As the objects are from everyday life, they have not been over transformed, and more than anything carry a linguistic function. Each object is a “word”. These unrelated words, though arranged in the same space of exhibition, lack the possibility of presenting a discourse, because the original context between these unrelated objects has been removed, and there are a lot of gaps between different words and different objects. But none of those block the creation of discourse; on the contrary, viewers from different cultural backgrounds will create their own imaginary or realistic interpretations according to their different life and cultural experience. As an artist, Liu Jianhua has “yielded” all his right of discourse to the viewer; he himself apparently free of any responsibility. Therefore he has the right to ask: Why does such a discourse occur? Or under what conditions does a discourse occur?
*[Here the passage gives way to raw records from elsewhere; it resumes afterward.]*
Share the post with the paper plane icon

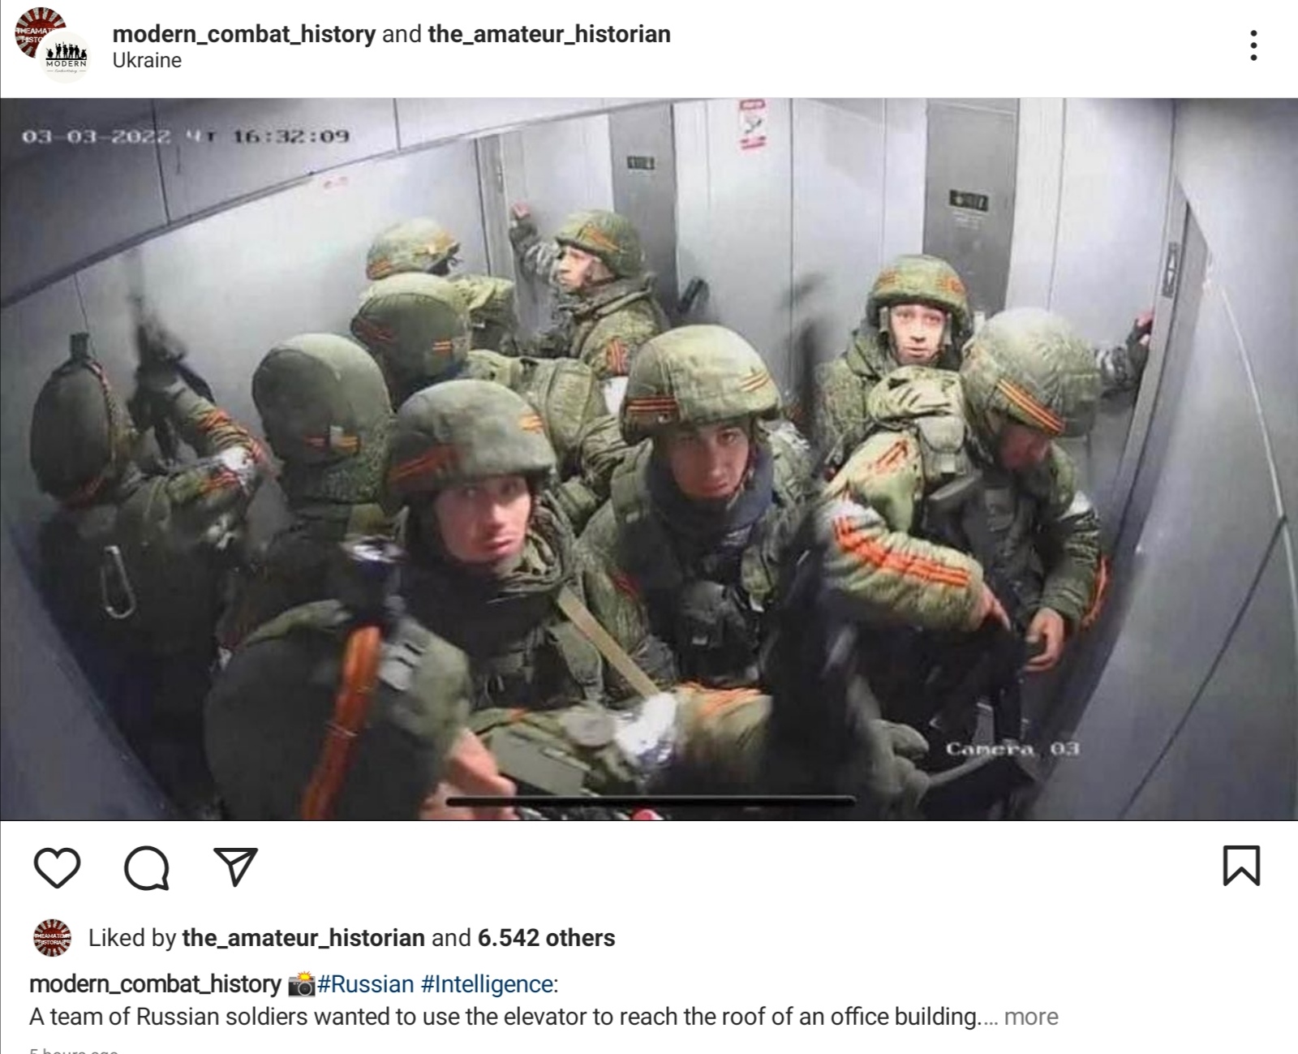pyautogui.click(x=236, y=867)
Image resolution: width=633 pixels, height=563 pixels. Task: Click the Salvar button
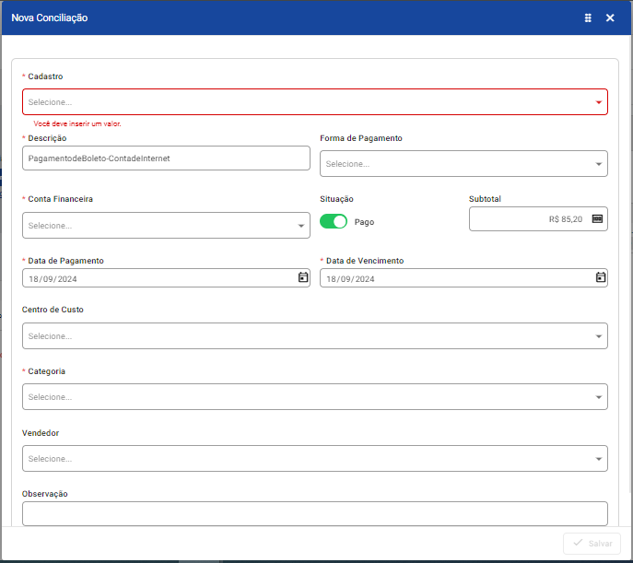[x=592, y=544]
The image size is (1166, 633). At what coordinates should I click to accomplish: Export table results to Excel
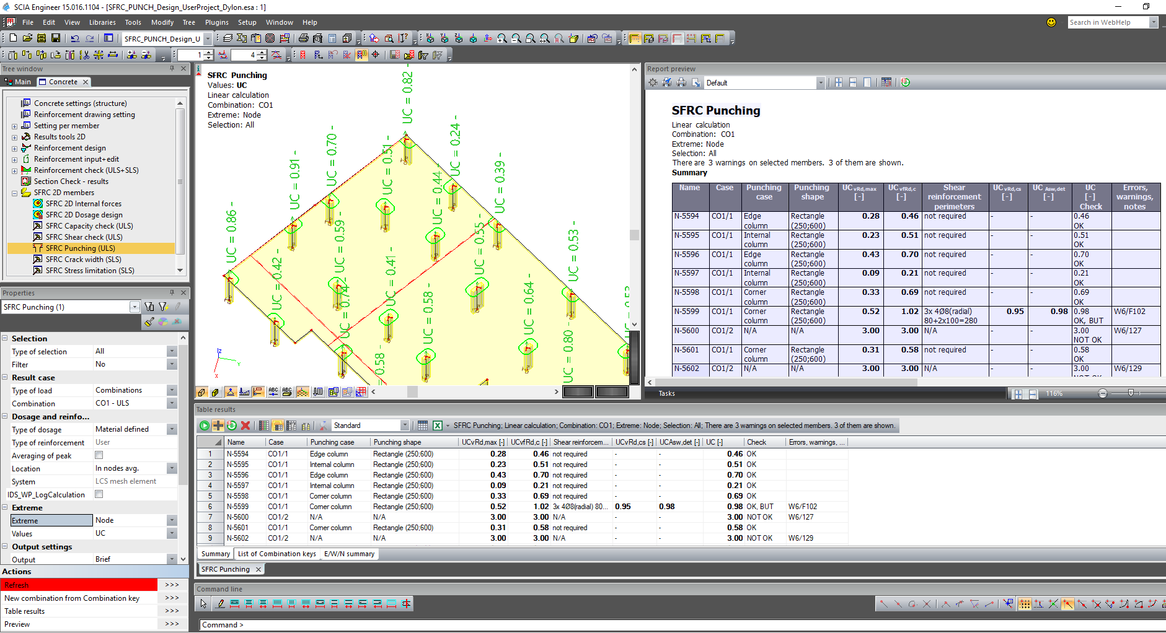[x=438, y=426]
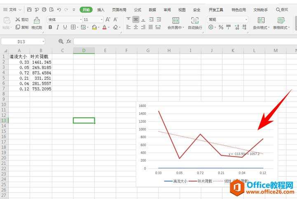Select the Format Painter (格式刷) tool

[x=37, y=23]
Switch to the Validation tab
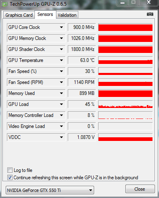Viewport: 159px width, 198px height. point(67,15)
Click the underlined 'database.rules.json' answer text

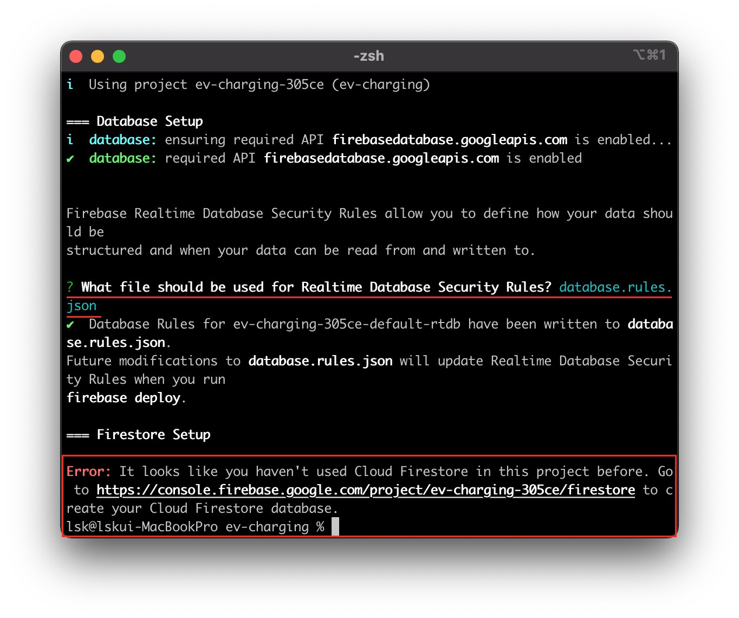615,287
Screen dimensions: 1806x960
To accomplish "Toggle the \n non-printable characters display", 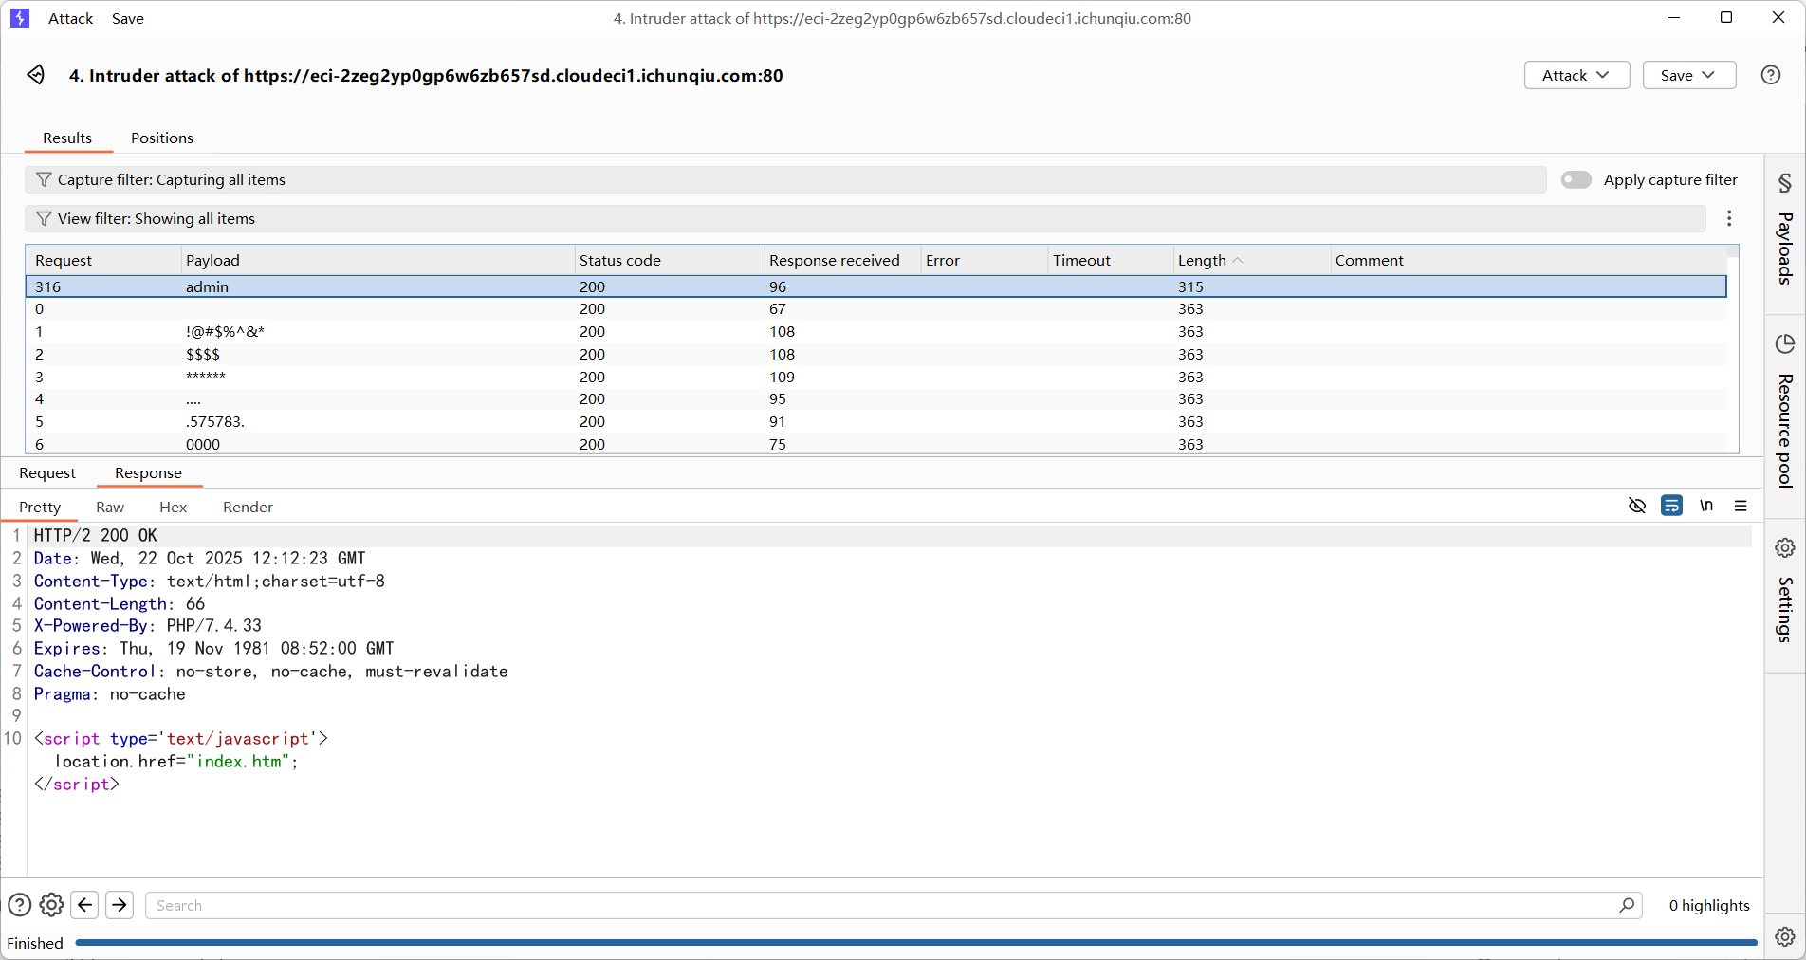I will tap(1706, 506).
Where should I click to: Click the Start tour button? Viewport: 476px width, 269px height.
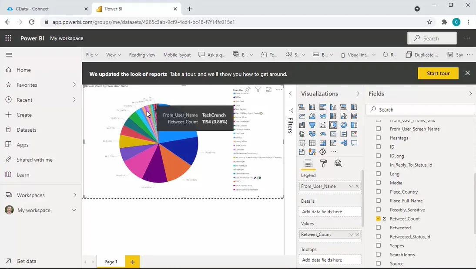coord(438,73)
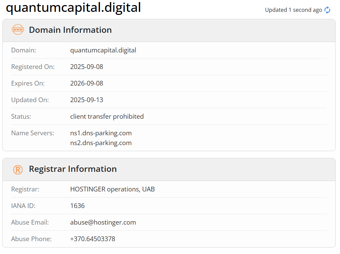
Task: Click the quantumcapital.digital page title
Action: (x=73, y=7)
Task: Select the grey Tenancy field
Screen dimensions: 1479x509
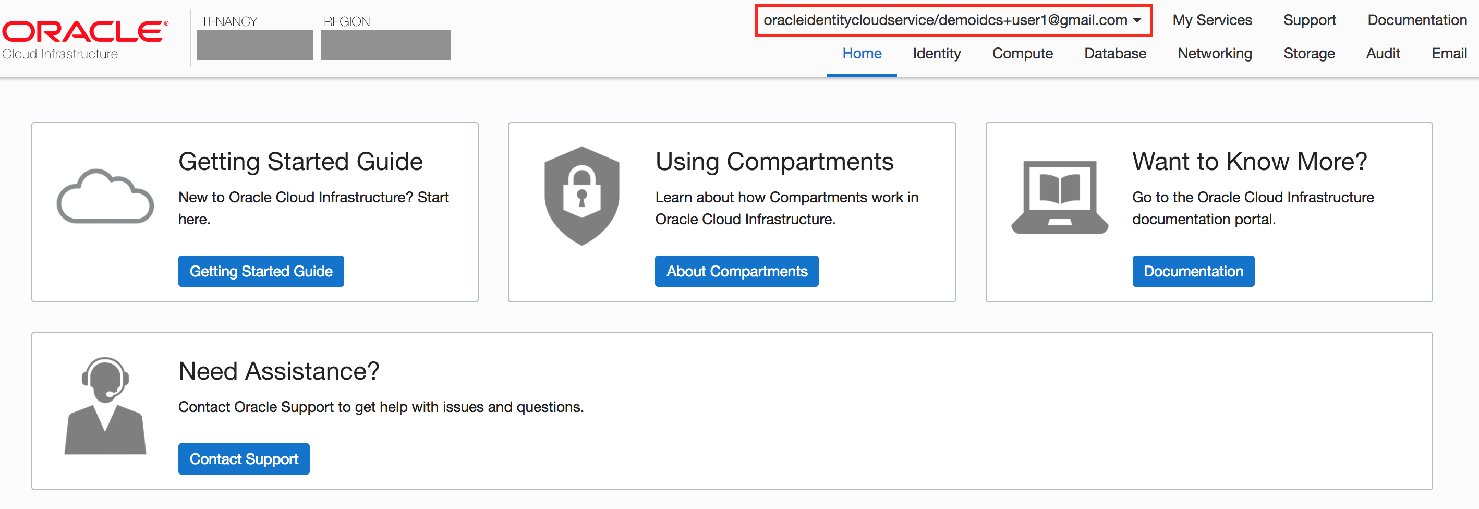Action: pos(254,45)
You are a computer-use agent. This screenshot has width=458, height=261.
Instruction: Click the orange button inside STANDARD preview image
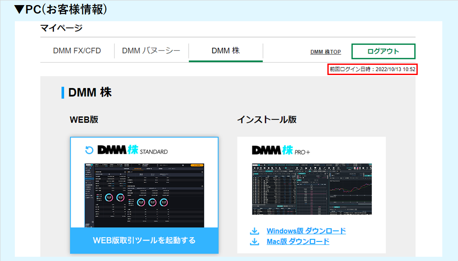tap(197, 165)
In these works, the person, or the subject, is absent as before. This is an inherent relation between these works and the previous ones. What makes these works different from the previous ones is that this time the artist seems to have gone further. Traditional sculpture divides the spatial language of sculpture into positive and negative spaces. Positive space is that the work takes, and negative space is that the work leaves. Now Liu Jianhua focuses more effort on enclosing and using negative space instead of on creating and transmitting positive space. It is not “being” but “non-being”—including the “non-being” of the artist himself – that the artist tries to construct. The meaning of these works lies in their unrelatedness, which gives the viewer the right to make free associations between them. It is the process of constant tearing (from the original context of the objects) and associating (freely by the viewer) that provides these works an unusual meaning. Therefore, the spaces of these works start to open to rich possibilities. Perhaps using ambiguity multiple meanings enables the artist to avoid the previous dilemma, which lay in the dichotomy of methodology: the artist has things to express, and the meaning of his or her work is based on the audience’s comprehension of the artist’s expression, otherwise the meaning cannot be established. Now the artist compels the audience to express, to ask questions to each other and communicate with each other. Perhaps it is this communication that will produce much richer meaning than that the artist intended to express. The communication will surely give rise to a kind of “daily-politics”, from the angle of which we will find that the so-called daily discourse is “fragile” or already fragments, not to speak of those grand discourses.
Compared with his earlier works, these works of Liu Jianhua extend a line of thinking from politics to culture and to experience from the angle of everyday life. Unlike many contemporary Chinese artists, he no longer directs his questions to party politics or the political system, but extends his sight to the issue of individual existence, and combines it with the western right of cultural choice and such issues as diversity, pluralism and viewing. In Liu Jianhua’s art, we hear a voice that hints to us that only by studying issues of Chinese culture from an individual angle can we break down the stereotypic view of Chinese culture, novelty-seeking vision and opportunist mentality within contemporary art. Here the most effective method is analysis of “everyday life”.